Re: [libvirt] [PATCH 0/3] sample: vfio mdev display devices.

26 Apr 2018

      * Alex Williamson (alex.williamson@redhat.com) wrote:
...
On Wed, 25 Apr 2018 21:00:39 +0530
Kirti Wankhede <kwankhede@nvidia.com> wrote:
...
On 4/25/2018 4:29 AM, Alex Williamson wrote:
...
On Wed, 25 Apr 2018 01:20:08 +0530
Kirti Wankhede <kwankhede@nvidia.com> wrote:
...
On 4/24/2018 3:10 AM, Alex Williamson wrote:
...
On Wed, 18 Apr 2018 12:31:53 -0600
Alex Williamson <alex.williamson@redhat.com> wrote:
...
On Mon,  9 Apr 2018 12:35:10 +0200
Gerd Hoffmann <kraxel@redhat.com> wrote:
> This little series adds three drivers, for demo-ing and testing vfio
> display interface code.  There is one mdev device for each interface
> type (mdpy.ko for region and mbochs.ko for dmabuf).
Erik Skultety brought up a good question today regarding how libvirt is
meant to handle these different flavors of display interfaces and
knowing whether a given mdev device has display support at all.  It
seems that we cannot simply use the default display=auto because
libvirt needs to specifically configure gl support for a dmabuf type
interface versus not having such a requirement for a region interface,
perhaps even removing the emulated graphics in some cases (though I
don't think we have boot graphics through either solution yet).

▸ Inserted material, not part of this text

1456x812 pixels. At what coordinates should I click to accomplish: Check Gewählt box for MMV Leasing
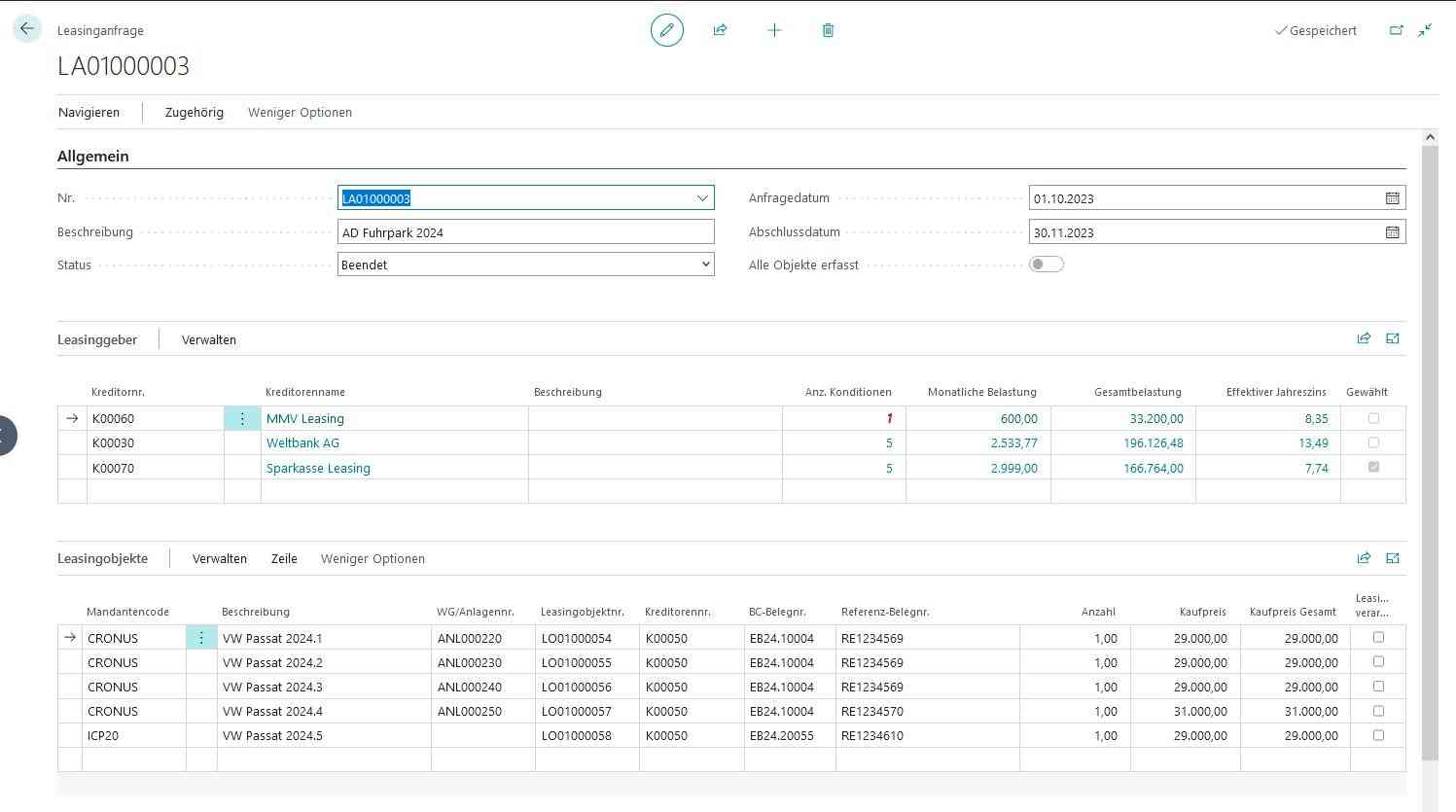click(x=1373, y=418)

Additionally, GVT-g seems to need the x-igd-opregion support
enabled(?), which is a non-starter for libvirt as it's an experimental
option!
Currently the only way to determine display support is through the
VFIO_DEVICE_QUERY_GFX_PLANE ioctl, but for libvirt to probe that on
their own they'd need to get to the point where they could open the
vfio device and perform the ioctl.  That means opening a vfio
container, adding the group, setting the iommu type, and getting the
device.  I was initially a bit appalled at asking libvirt to do that,
but the alternative is to put this information in sysfs, but doing that
we risk that we need to describe every nuance of the mdev device
through sysfs and it becomes a dumping ground for every possible
feature an mdev device might have.
...    
So I was ready to return and suggest that maybe libvirt should probe
the device to know about these ancillary configuration details, but
then I remembered that both mdev vGPU vendors had external dependencies
to even allow probing the device.  KVMGT will fail to open the device
if it's not associated with an instance of KVM and NVIDIA vGPU, I
believe, will fail if the vGPU manager process cannot find the QEMU
instance to extract the VM UUID.  (Both of these were bad ideas)

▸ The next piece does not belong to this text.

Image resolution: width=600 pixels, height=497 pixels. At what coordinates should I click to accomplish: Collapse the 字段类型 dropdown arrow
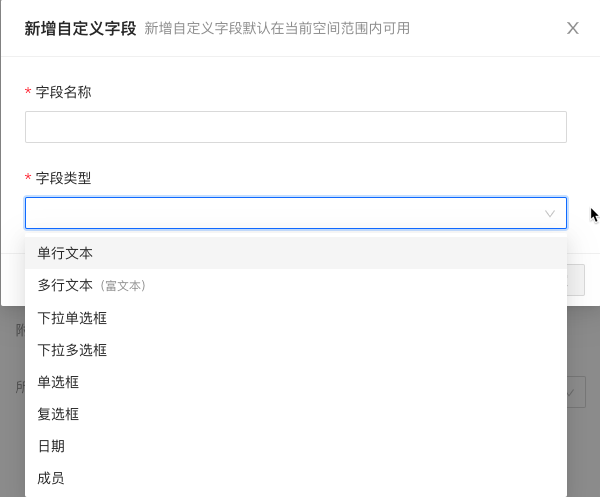550,213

Here's another proposal that's really growing on me:
* Fix the vendor drivers!  Allow devices to be opened and probed
   without these external dependencies.
 * Libvirt uses the existing vfio API to open the device and probe the
   necessary ioctls, if it can't probe the device, the feature is
   unavailable, ie. display=off, no migration.
I'm trying to think simpler mechanism using sysfs that could work for
any feature and knowing source-destination migration compatibility check
by libvirt before initiating migration.
I have another proposal:
* Add a ioctl VFIO_DEVICE_PROBE_FEATURES
struct vfio_device_features {
    __u32 argsz;
    __u32 features;
}
Define bit for each feature:
#define VFIO_DEVICE_FEATURE_DISPLAY_REGION	(1 << 0)
#define VFIO_DEVICE_FEATURE_DISPLAY_DMABUF	(1 << 1)
#define VFIO_DEVICE_FEATURE_MIGRATION		(1 << 2)
* Vendor driver returns bitmask of supported features during
initialization phase.
* In vfio core module, trap this ioctl for each device  in
vfio_device_fops_unl_ioctl(),
Whoops, chicken and egg problem, VFIO_GROUP_GET_DEVICE_FD is our
blocking point with mdev drivers, we can't get a device fd, so we can't
call an ioctl on the device fd.
I'm sorry, I thought we could expose features when QEMU initialize, but
libvirt needs to know supported features before QEMU initialize.
...
...
check features bitmask returned by vendor
driver and add a sysfs file if feature is supported that device. This
sysfs file would return 0/1.
I don't understand why we have an ioctl interface, if the user can get
to the device fd then we have existing interfaces to probe these
things, it seems like you're just wanting to pass a features bitmap
through to vfio_add_group_dev() that vfio-core would expose through
sysfs, but a list of feature bits doesn't convey enough info except for
the most basic uses.
Yes, vfio_add_group_dev() seems to be better way to convey features to
vfio core.
...
...
For migration this bit will only indicate if host driver supports
migration feature.
For source and destination compatibility check libvirt would need more
data/variables to check like,
* if same type of 'mdev_type' device create-able at destination,
   i.e. if ('mdev_type'->available_instances > 0)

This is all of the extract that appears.